В страхе он бежал к Жаку, просить у него совета.
— Посетители будут, — ободрял его Жак. — Подумайте, как бурно разросся город за какой-нибудь год. Новый «Траян» через год будет так же полон, как и старый.
Ну ладно, всё это очень хорошо, даже прекрасно, но Корошек как-то не может себе представить, что отель будет заполнен, он видит его пустым, совершенно пустым. И Корошек выползал из постели, натягивал на себя одежду и среди ночи отправлялся в новое здание проверить, правильно ли топят печи, не случилось ли чего-нибудь. Он ходил по новому отелю, повсюду зажигал свет, заглядывал во все комнаты. Словно привидение, которое бродит по ночам. И постоянно он говорил сам с собой: «Да, да, да! Нет, нет, нет! Очень хорошо! Честь имею! Иисус и Мария! Что творится на белом свете!»
XXX
Как только начинает светать, Гершун идет в свою конюшню. Там уютно и тепло. Он распахивает дверь, в которую врывается ледяной холод, и сейчас же видит эти ужасные буровые вышки, поднимающиеся на границе его полей. Они подступают ближе и ближе. Гершун наклоняет голову, как бык, он не может их удержать; они слишком сильны. Страх закрадывается в его душу, когда он смотрит на них. Придет день, и эти чудовища будут стоять среди его кукурузного поля, и он будет совершенно беззащитен перед ними. Они вытеснят Гершуна с его участка, с его земли, просто выгонят со двора, только и всего. Ночью они кажутся еще страшней. Между ними с шумом вырывается пламя. На эти вышки жутко глядеть, а его жена — чего уж там скрывать! — начинает креститься, как только посмотрит на них. «Это настоящие дьяволы, — говорит она, — ты только взгляни! — Она их просто боится. — Вот эта, что поближе, со вчерашнего дня стала совсем черной, посмотри! Еще немного, и эти господа натравят на тебя адвоката, потребуют от тебя бумаг, и тебе придется доказывать, что земля принадлежит тебе. Они подкупят судей; ты знаешь, у кого деньги, тот и прав. Послушай, Стефан, уберемся отсюда, только не давай себя провести!»
Гершун знал, что ему придется-таки уйти со своей земли. Да, в этом он не сомневался. Вышки грозили вытеснить его.

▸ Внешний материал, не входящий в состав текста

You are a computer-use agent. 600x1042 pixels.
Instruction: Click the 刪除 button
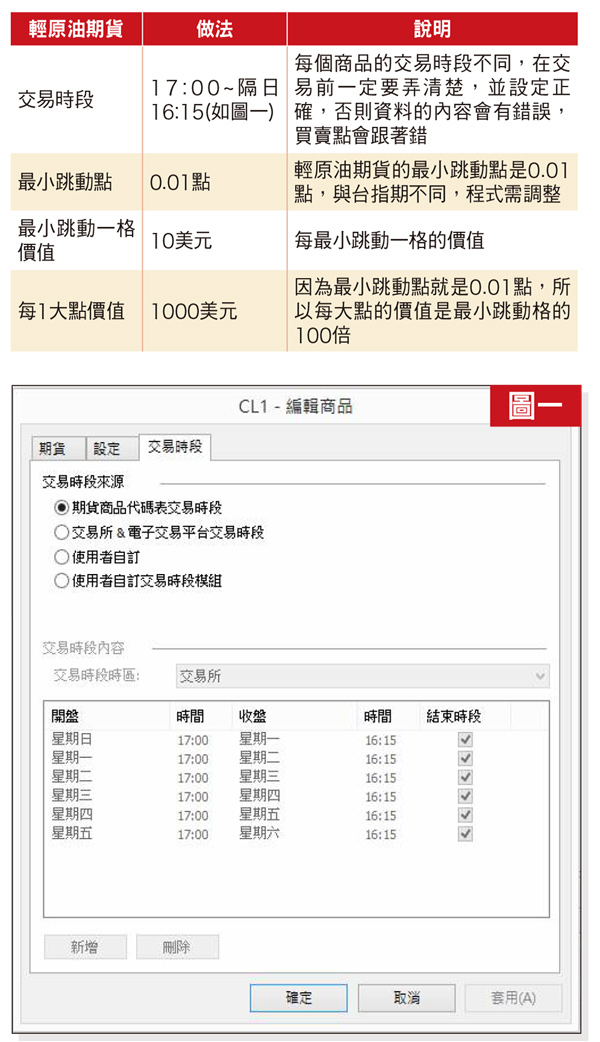[177, 947]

Он тоже не чувствовал себя здесь спокойно, страх жены передался и ему. Она верно говорит, жена, — у кого деньги, тот и прав. Ничего другого не оставалось, как продать двор.

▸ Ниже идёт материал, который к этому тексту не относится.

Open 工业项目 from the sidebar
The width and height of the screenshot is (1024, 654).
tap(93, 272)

Каждую ночь муж и жена шептались, зарывшись в горы перин, и луна блестела в обледеневших окошках. Нет, нет, им и в самом деле не остается ничего другого. Злобная трескотня молотков приглушенно доносилась к ним от буровых вышек.
— Завтра же иди к адвокату, к господину Грегору, Стефан, — говорит жена, — давно пора.
Гершун снова вздыхает:
— Да, да! Но кому же продать? Молодому господину Грегору?
— Нет, — говорит жена, — не ему, он покупает для баронессы. Она была у меня, и чего-чего только не наобещала. Но она ведь не может даже угольщику долг заплатить: он у нее уже три раза был со счетом.
Жена Гершуна не доверяет молодому Грегору: у него гладкое лицо, и он так приветливо улыбается, такие люди всегда обманщики. Но и другому покупателю, голландцу, она тоже не верит, хотя он и предлагает целых сто двадцать тысяч! Нет, не надо продавать никому из этих немцев, или голландцев, или бельгийцев, кто их там разберет!
— А может, барону Борису?
— Нет, не надо и Борису, — говорит жена, — он с тобой заключит договор, а денег ты не увидишь. Ты подашь жалобу, но судьи всегда найдут барона правым.
— Остается только Яскульский.
— Да, — говорит жена, — уж если продавать, так только Яскульскому. Он такой же крестьянин, как и мы.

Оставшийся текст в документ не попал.